Here in Forest Park today, our little town is all decked out. Madison Street has beautiful wreaths on street lights with little white lights, Constitution Court’s tree twinkles in the night and Roosevelt Road is proudly showcasing colorful lights on our newest saplings that will one day mature into majestic beauties.
There is a shift slowly playing out in Forest Park. There is grief over the loss of gambling machines, the preparation of the end of two decades of leadership from Mayor Calderone, and deep sadness is felt across Proviso from the loss of two of our young Pirates.
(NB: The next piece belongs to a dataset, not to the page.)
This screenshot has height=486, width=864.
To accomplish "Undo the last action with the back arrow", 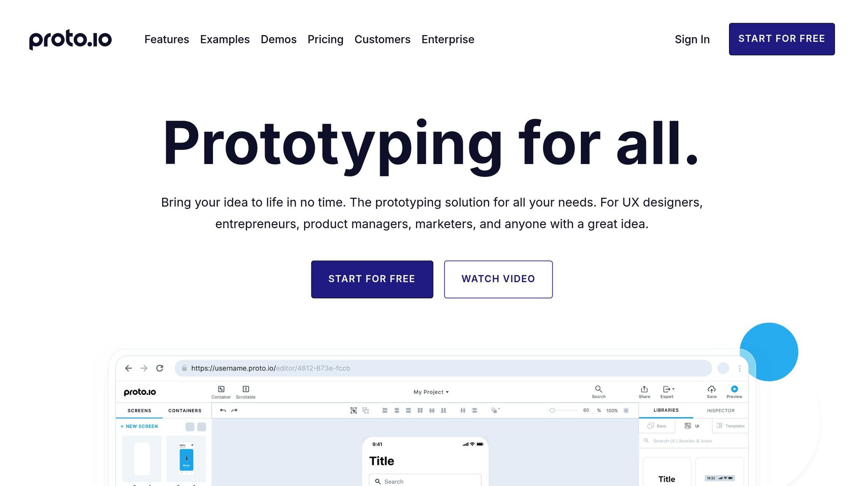I will pos(223,410).
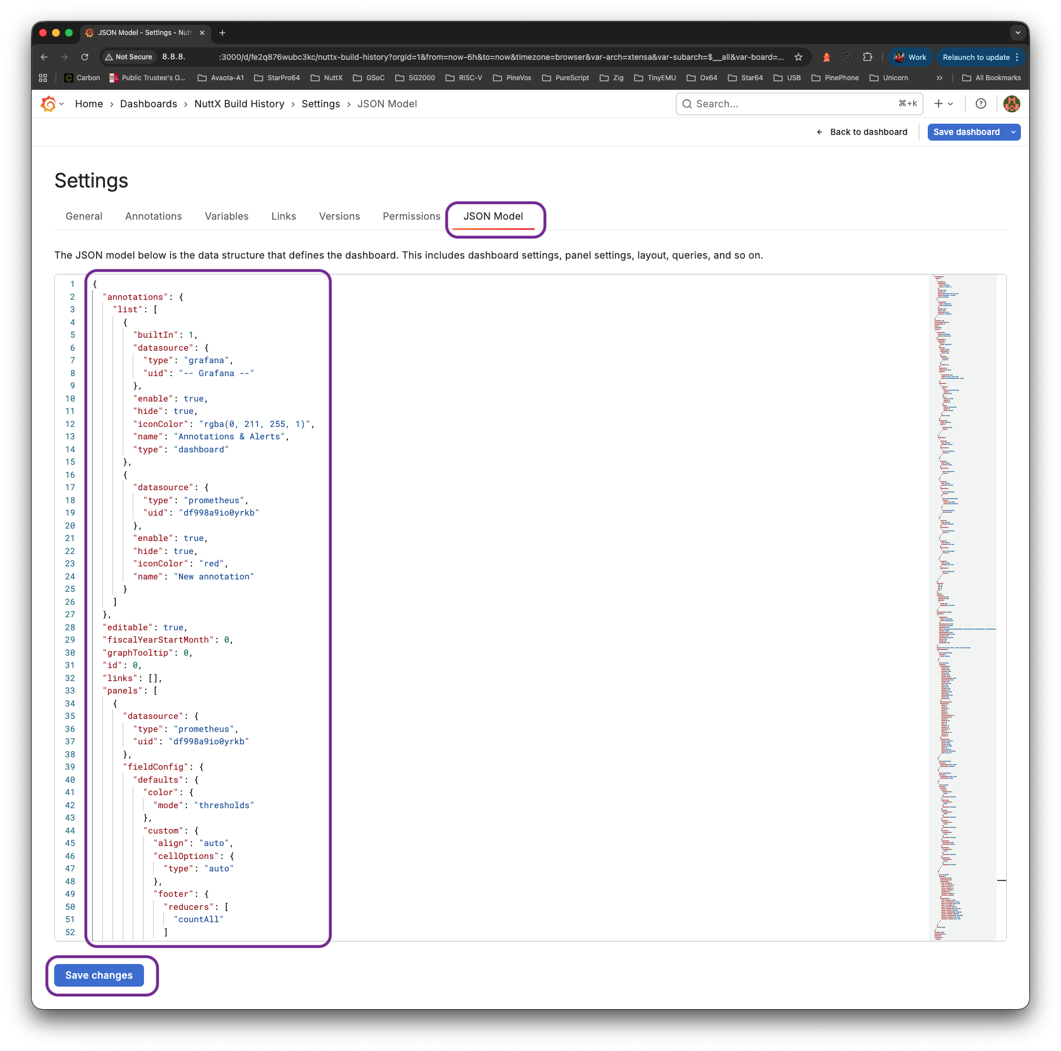
Task: Open the Grafana home logo icon
Action: [x=47, y=103]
Loss tends to reveal. Whenever a loss occurs (even if just a restaurant) there are some who just can’t help making harmful statements or revealing their past hurts with the intention of damaging others or businesses. There is nothing new to this, and those that are kind tend to be more respected and trustworthy. It is a definitive time in Forest Park and what our town looks and feels like in 20 years will have much to do with our mundane choices in our small interactions today.
As our commissioner and mayoral candidates are becoming clearer, a new day is breaking. In Dan Novak’s letter to the editor last week he spoke about grounding our Village and preparing for its future. He spoke about our community foundations and seeking innovative opportunities to bring forth a future that is prosperous and whole.
For my little family, we are shifting into the teen years. So this year is the year of a magnificently simple Christmas. The time we spend together will be far more valued one day then all the buzz and commercial pageantry that Alan Brouilette talked about. This year there will be a few thoughtful gifts, a little decoration, and perhaps a little homemade village made of gingerbread.
Wishing you all the very best this holiday season.